この一年を健やかに過ごすための最初の一歩として、
今日は「自分自身をよりよく知ること」をご提案したいと思います。
「自分を知る」というと、性格や考え方、長所・短所などを思い浮かべる方も多いかもしれません。
ですが今回は、“今の自分の身体の状態を知る”という視点でお話しします。

私たちの身体に意識を向ける
私たちの五感は、本来、外の世界の情報を受け取ることにとても優れています。
その一方で、「自分の身体を感じ取ること」は、実はあまり得意ではありません。
もう少し正確に言うと、私たちの身体は無意識のうちに膨大な情報を処理しています。
けれど、意識にのぼってくる情報は、そのほんの一部にすぎません。
だからこそ、
自分の身体に意識を向ける練習をしておくことが大切です。
小さな違和感や変化に早めに気づけるようになると、
体調を大きく崩す前に整えることができ、日々の健康管理にも役立っていきます。

自分に意識を向ける方法
では、どうやって身体に意識を向ければよいのでしょうか。
おすすめなのが、呼吸を使ったシンプルな方法です。
まず、椅子に浅く腰掛け、背筋をすっと伸ばします。
軽くお腹に力を入れて、おへそを少し引き込むようにし、丹田のあたりを意識しましょう。
両手のひらは上に向けて、太ももの上に置きます。
目は閉じても構いませんが、できれば半眼がおすすめです。
あとは、
感覚のアンテナを自分自身に向けながら、
鼻からゆっくり吸って、口から静かに吐く深呼吸を繰り返すだけ。
息を吸うとき、
・長く、深く吸えていますか?
・肩や肋骨、お腹や背中に、突っぱりや違和感はありませんか?
息を吐くとき、
・細く一定のリズムで、最後まで吐ききれていますか?
・首や喉、胸のあたりに引っかかりはありませんか?
こうして呼吸に意識を向けていると、
呼吸だけでなく、普段は見過ごしがちな身体のサインにも、少しずつ気づけるようになってきます。

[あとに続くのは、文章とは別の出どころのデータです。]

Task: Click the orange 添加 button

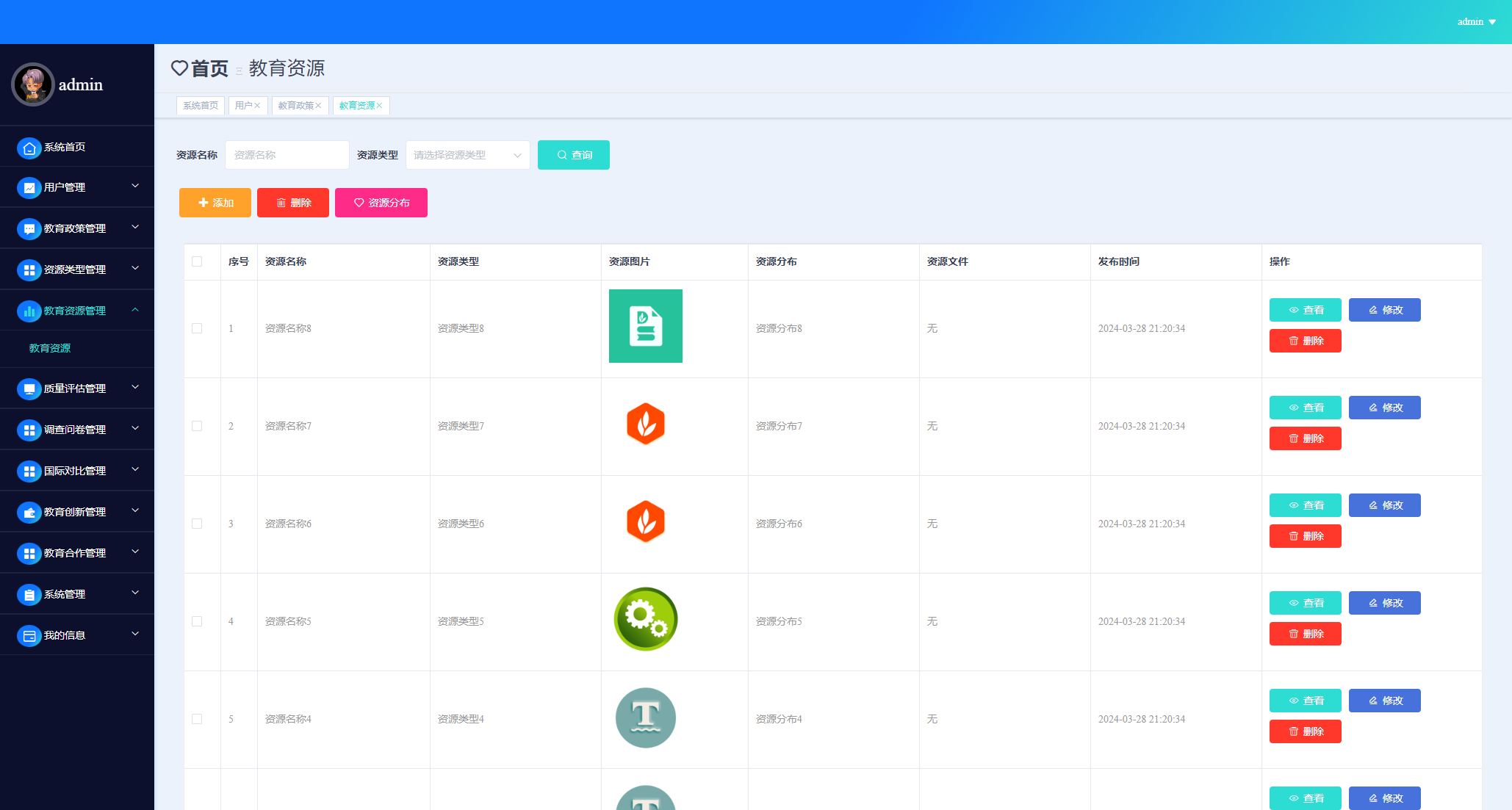Action: pyautogui.click(x=215, y=203)
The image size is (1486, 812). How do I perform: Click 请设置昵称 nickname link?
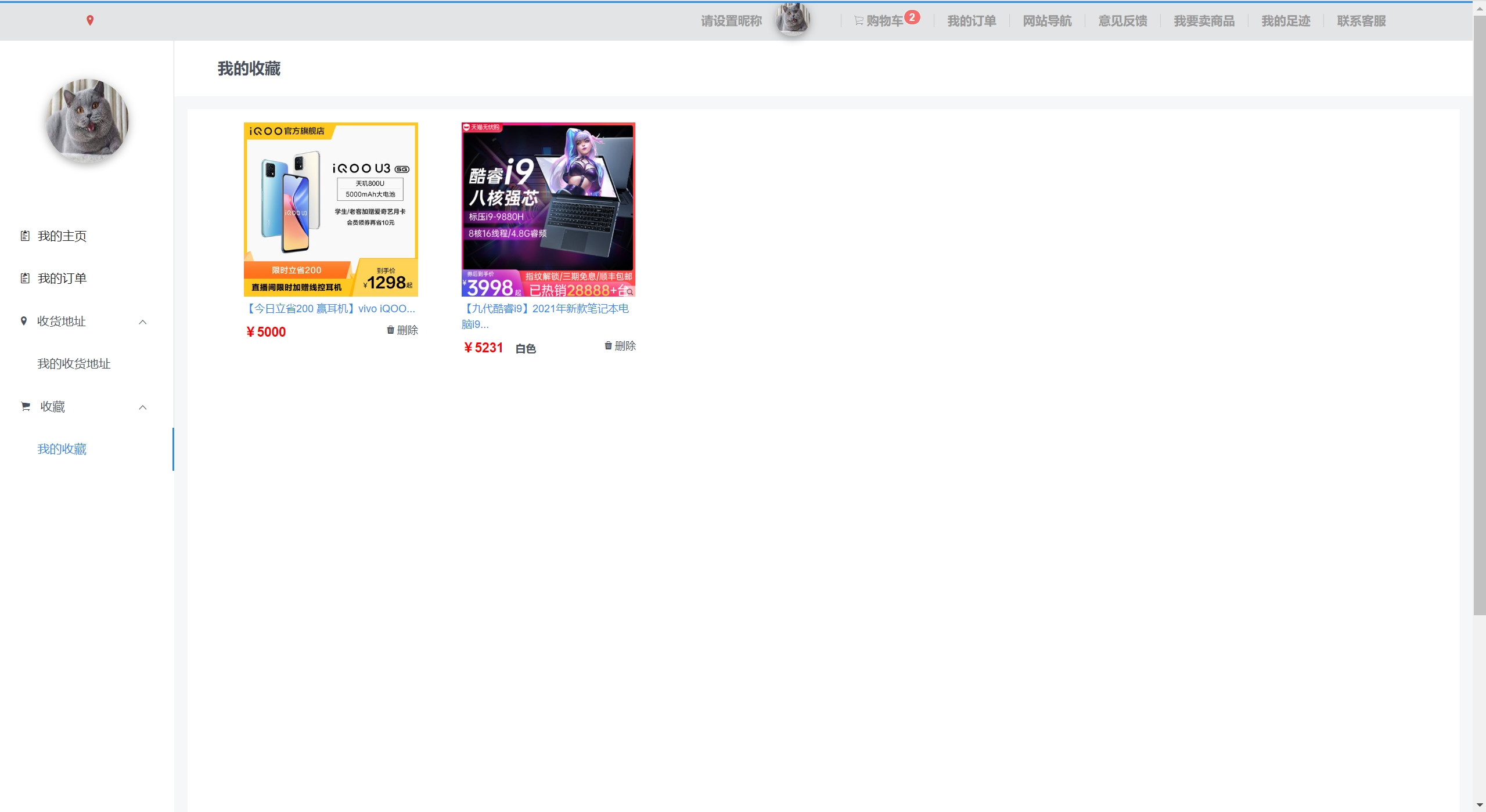point(731,21)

もし、何の問題もなくスムーズに深呼吸ができているなら、
それもまた「今は状態が安定している」という大切な情報です。
1日1回、ほんの数分で構いません。
自分自身を知るための時間として、ぜひ続けてみてください。
小さな気づきの積み重ねが、
一年を通しての健やかな身体づくりにつながっていきますよ。